How long has the home been vacant?
Houses are built for people to live in them – not to sit empty. Homes function best when their plumbing is used regularly and the interior temperature is kept within reasonable degrees. The longer a foreclosed home has been sitting vacant, the greater your risk of plumbing problems due to lack of use, cracked drywall due to extreme temperatures, and mold due to lack of humidity control.
Has the home been vandalized?
Vacant homes are common targets for thieves and vandalism. In addition, disgruntled owners may damage or strip their home of all valuables prior to foreclosure. Some vandalism, theft, or rage may be obvious during a walk through (holes in walls, graffiti, missing appliances and fixtures, etc.), but other infractions might be harder to spot, such as missing copper coils from an AC unit or cut tubes and wires from appliances. Ensure your home inspection is done by a professional with foreclosure experience who knows what to look for.
Will the bank allow all utilities to be turned on for an inspection?

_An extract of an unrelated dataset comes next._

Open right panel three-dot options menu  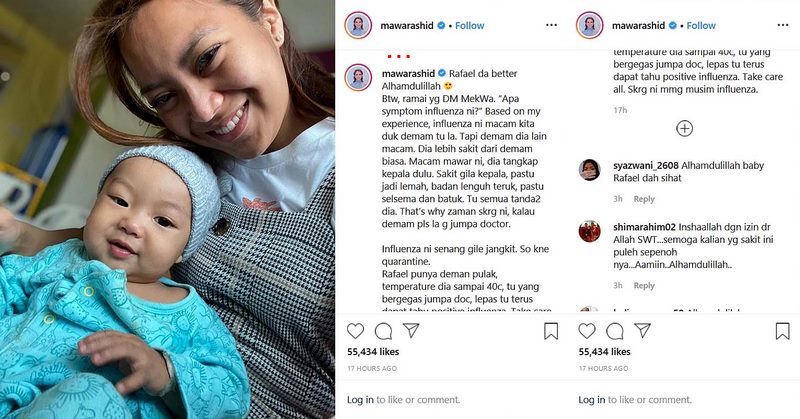[x=783, y=25]
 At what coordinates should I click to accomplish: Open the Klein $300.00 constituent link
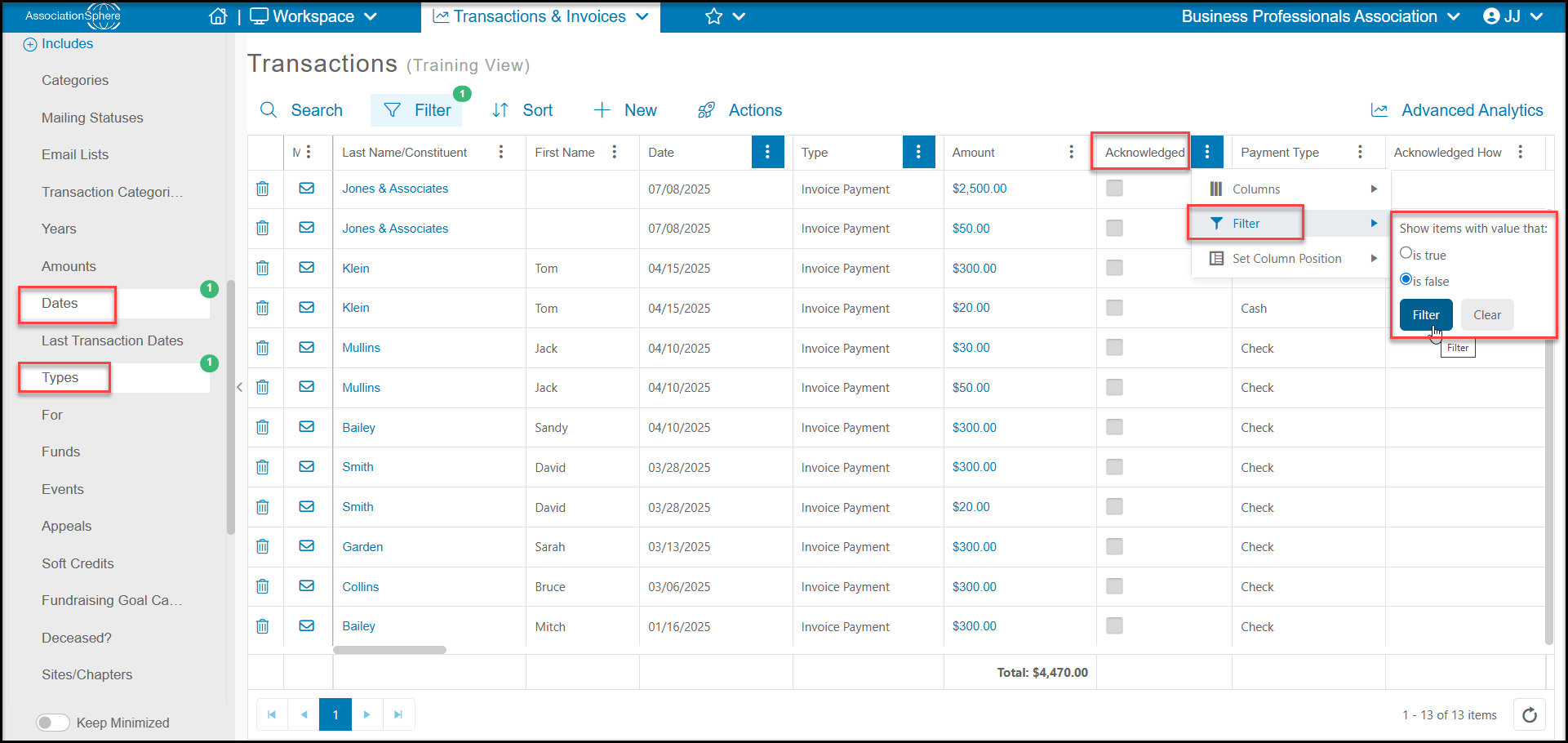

Foreclosed homes that have been vacated have also had all of their utilities turned off. A proper and thorough inspection of the home’s water, gas and electric can only occur if the bank will allow the utilities to be turned back on for the inspection.
Any signs of uninvited guests?
A vacant home is a welcoming spot for rats, possums, raccoons, squirrels, bats, termites, etc. As you walk through the home, look for signs of animal inhabitants, such as chewed wood, holes or animal droppings.
How do you like the neighborhood?
Foreclosures can be an opportunity to move into a great neighborhood at a lower price – or a sign of neighborhood deterioration. Explore the area at multiple times a day to assess if it’s generally well-maintained, has desired amenities, and is safe and well-lit. Check city records to assess crime in the area.
Have there been any renovations to the home?
Major do-it-yourself home improvements, additions, and decks completed by an inexperienced homeowner may not be up to code or legally permitted. These renovations can be costly to remedy.
Purchasing a foreclosed home may be a great option for you and your family if you’re looking for a low purchase price and have a comfortable budget for repairs and contingencies. Carefully considering these factors will help you differentiate good foreclose options from the not so good.